▶ [Given exercise]
Copy out, line for line, the part of the records that opens with the line containing "The image size is (720, 386)." and closes with the line containing "click(x=114, y=812)", both of those lines included.

-------- Records to use --------

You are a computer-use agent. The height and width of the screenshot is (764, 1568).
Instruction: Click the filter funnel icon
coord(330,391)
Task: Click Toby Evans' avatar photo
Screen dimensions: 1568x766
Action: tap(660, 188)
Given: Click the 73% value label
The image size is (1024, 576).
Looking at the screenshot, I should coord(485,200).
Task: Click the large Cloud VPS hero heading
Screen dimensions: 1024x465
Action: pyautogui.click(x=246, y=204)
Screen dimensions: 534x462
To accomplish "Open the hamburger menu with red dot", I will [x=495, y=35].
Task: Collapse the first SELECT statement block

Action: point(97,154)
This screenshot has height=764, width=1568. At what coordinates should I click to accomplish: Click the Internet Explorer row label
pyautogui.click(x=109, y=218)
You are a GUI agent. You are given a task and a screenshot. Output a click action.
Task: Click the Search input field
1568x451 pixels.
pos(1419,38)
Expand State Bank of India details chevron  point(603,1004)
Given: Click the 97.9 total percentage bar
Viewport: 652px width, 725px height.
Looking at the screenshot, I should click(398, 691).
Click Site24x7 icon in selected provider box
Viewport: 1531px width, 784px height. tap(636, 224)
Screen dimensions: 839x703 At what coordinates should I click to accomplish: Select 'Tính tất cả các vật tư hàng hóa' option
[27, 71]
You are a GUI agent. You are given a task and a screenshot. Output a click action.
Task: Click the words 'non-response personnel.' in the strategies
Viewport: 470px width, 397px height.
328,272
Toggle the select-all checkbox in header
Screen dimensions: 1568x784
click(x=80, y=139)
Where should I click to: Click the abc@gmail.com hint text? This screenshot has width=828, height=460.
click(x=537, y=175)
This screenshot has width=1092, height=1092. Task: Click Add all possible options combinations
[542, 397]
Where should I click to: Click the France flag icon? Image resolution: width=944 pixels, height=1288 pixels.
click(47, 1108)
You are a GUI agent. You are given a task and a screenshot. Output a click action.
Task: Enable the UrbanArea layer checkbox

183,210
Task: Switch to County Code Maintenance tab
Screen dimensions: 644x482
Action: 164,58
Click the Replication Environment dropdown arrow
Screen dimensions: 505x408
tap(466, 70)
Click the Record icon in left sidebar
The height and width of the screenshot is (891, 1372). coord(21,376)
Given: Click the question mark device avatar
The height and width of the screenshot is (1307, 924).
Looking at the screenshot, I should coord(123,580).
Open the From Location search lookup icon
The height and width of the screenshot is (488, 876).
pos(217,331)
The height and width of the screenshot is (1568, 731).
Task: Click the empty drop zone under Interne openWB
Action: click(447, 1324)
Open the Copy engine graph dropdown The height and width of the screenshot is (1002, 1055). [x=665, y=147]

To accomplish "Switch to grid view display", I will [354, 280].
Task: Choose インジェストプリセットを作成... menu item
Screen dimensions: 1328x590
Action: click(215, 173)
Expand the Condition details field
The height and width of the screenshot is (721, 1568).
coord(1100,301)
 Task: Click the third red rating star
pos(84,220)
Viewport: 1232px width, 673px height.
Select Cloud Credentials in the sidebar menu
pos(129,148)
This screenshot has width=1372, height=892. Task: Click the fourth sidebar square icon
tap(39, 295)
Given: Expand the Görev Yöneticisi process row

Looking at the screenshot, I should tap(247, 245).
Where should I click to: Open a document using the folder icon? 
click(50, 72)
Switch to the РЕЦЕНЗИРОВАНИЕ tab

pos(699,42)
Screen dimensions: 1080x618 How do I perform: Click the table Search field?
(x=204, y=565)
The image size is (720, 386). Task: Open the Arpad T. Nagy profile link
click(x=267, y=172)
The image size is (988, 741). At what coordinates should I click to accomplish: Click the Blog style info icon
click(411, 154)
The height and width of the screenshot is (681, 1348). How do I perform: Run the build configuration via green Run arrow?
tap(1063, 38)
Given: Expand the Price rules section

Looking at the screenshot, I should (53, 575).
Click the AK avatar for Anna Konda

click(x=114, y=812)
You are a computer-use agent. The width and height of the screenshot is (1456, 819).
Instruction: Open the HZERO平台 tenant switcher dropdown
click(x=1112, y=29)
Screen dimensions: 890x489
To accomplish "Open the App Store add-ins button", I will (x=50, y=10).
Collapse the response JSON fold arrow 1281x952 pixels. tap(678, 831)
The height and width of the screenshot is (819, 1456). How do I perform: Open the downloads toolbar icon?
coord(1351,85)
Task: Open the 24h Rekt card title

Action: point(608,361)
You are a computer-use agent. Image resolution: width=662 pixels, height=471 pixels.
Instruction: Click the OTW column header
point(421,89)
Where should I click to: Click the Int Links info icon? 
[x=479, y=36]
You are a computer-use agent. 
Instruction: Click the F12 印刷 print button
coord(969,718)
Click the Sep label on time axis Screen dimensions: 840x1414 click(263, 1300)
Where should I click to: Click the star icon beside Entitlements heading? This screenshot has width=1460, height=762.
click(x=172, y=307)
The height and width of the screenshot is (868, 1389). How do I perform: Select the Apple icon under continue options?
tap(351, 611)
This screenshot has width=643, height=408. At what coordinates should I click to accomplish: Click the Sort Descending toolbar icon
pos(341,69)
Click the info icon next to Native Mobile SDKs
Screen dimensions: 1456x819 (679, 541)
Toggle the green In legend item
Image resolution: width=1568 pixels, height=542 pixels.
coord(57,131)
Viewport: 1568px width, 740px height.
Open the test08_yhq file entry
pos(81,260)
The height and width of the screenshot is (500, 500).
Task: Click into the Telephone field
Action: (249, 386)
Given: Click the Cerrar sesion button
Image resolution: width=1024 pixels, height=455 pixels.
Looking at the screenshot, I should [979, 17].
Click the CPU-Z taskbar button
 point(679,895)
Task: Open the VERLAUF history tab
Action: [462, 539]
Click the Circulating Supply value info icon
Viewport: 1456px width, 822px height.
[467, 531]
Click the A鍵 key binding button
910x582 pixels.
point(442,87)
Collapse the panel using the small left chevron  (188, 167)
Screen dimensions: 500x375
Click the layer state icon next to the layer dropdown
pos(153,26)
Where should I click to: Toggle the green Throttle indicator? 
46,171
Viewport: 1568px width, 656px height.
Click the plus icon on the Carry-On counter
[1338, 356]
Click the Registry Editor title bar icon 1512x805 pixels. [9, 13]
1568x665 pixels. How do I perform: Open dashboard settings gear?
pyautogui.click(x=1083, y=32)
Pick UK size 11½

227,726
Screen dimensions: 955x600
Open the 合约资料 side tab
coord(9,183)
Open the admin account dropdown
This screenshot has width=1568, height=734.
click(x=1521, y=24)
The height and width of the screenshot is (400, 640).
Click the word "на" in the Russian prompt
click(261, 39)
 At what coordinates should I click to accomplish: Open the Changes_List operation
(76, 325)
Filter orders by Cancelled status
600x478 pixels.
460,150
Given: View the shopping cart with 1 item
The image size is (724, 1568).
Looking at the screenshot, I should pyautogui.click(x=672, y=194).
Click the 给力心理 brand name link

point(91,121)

--------

▶ [Expected answer]
The image size is (720, 386). Task: Open the Arpad T. Nagy profile link
click(x=267, y=172)
The image size is (988, 741). At what coordinates should I click to accomplish: Click the Blog style info icon
click(411, 154)
The height and width of the screenshot is (681, 1348). How do I perform: Run the build configuration via green Run arrow?
tap(1063, 38)
Given: Expand the Price rules section

Looking at the screenshot, I should (53, 575).
Click the AK avatar for Anna Konda

click(x=114, y=812)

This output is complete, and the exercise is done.